- **EXERCISE TEXT**:
# Lavendar MP soap and Coffee MP soap



## SundownWaterfowl (Sep 22, 2008)

I am going to be making some Lavendar soap, and some Coffee scented soaps for family this christmas.

*I ordered all of my soaps and oils from WholeSaleSuppliesPlus.com,  yesterday.

Now, do I need to let melt and pour soaps cure? And if so, how long?

How long in advance can I make them before I give them to people for christmas? Could I make them now, or would they not be good?

Also, Im drying some of my lavendar to add into the soaps, would that work? Or is adding dried herbs a bad idea?*

thank you for all of your help. Im new to this so ill have lots of questions.  :wink:


----------



## pepperi27 (Sep 22, 2008)

Dried herbs over time will turn brown. Mp soaps do not need to be cured however, I do allow them to dry up some for a day but its not necessary. They should be fine if you make them now I've had mp soaps from four years ago!! They are still fine and believe it they still lather LOL


----------



## Tabitha (Sep 22, 2008)

[Collected data]

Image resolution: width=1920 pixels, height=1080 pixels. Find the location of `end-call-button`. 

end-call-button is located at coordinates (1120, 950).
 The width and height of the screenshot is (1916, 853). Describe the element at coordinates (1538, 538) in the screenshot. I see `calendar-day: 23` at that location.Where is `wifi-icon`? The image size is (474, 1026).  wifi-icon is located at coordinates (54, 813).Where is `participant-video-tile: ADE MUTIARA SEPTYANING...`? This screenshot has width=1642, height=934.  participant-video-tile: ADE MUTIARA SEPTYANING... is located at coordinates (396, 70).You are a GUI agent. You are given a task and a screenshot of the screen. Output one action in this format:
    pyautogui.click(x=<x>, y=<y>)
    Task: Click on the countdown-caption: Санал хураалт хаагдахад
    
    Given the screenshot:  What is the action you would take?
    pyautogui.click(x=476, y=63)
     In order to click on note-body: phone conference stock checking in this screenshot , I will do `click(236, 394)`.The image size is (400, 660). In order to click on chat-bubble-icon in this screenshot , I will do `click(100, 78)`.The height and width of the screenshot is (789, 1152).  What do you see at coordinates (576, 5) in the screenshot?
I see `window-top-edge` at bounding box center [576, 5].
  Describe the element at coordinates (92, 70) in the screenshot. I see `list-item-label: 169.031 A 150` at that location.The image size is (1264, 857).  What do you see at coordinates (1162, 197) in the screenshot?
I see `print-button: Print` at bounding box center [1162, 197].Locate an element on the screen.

- **EXERCISE OBJECTIVE**: Translate this sentence from the soap-making thread into Spanish: "Dried herbs over time will turn brown."

- **RESPONSE BELOW**: Con el tiempo, las hierbas secas se volverán marrones.